→ Task instructions
Leave the pictures out. Return all other data exactly.

Pixel coordinate grounding data
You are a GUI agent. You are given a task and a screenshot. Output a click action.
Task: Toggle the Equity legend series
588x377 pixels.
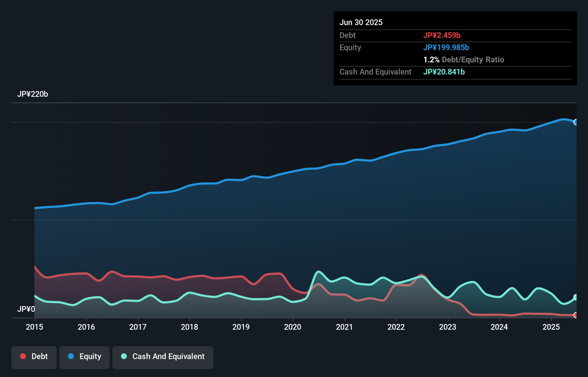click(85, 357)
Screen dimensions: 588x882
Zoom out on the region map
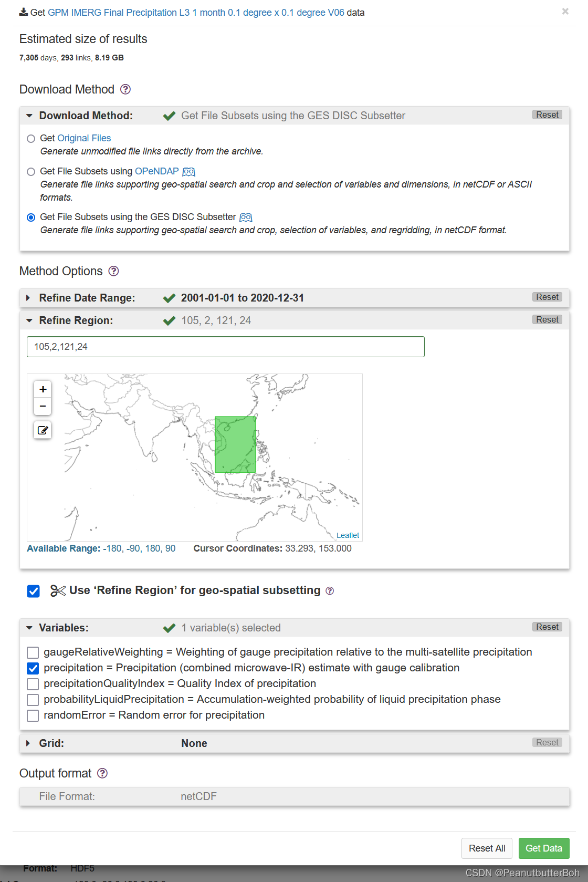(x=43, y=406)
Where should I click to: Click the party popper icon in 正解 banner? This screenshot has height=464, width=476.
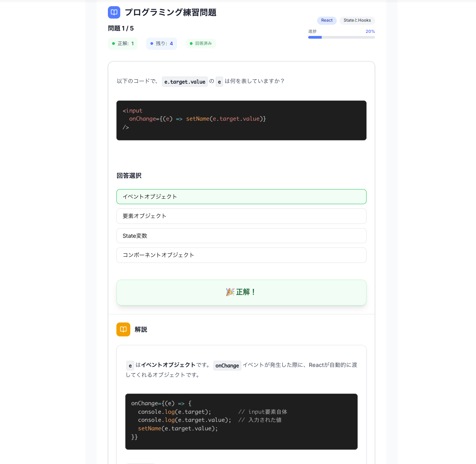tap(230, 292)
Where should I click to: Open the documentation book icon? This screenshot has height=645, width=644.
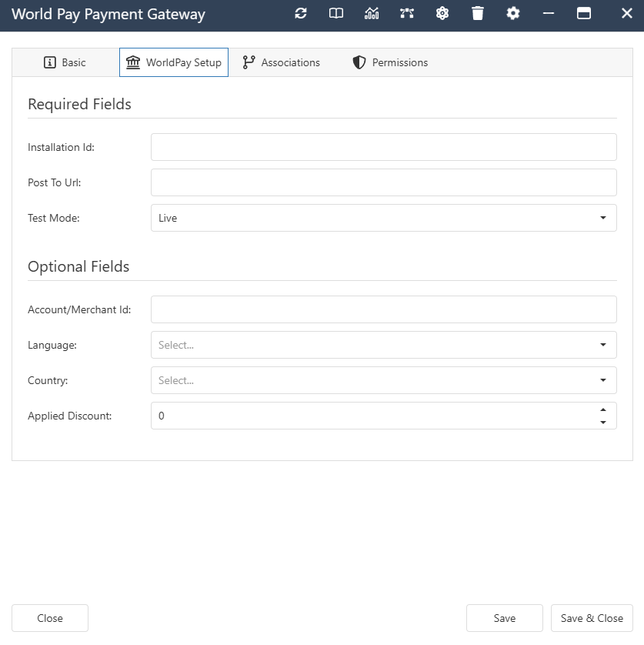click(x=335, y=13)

→ Solution for this task
You are a GUI agent. You are given a task and a screenshot. Output a click action.
Task: Toggle the Equity legend series
588x377 pixels.
click(85, 357)
Screen dimensions: 588x882
Zoom out on the region map
(x=43, y=406)
Where should I click to: Click the party popper icon in 正解 banner? This screenshot has height=464, width=476.
tap(230, 292)
Where should I click to: Open the documentation book icon? This screenshot has height=645, width=644.
click(x=335, y=13)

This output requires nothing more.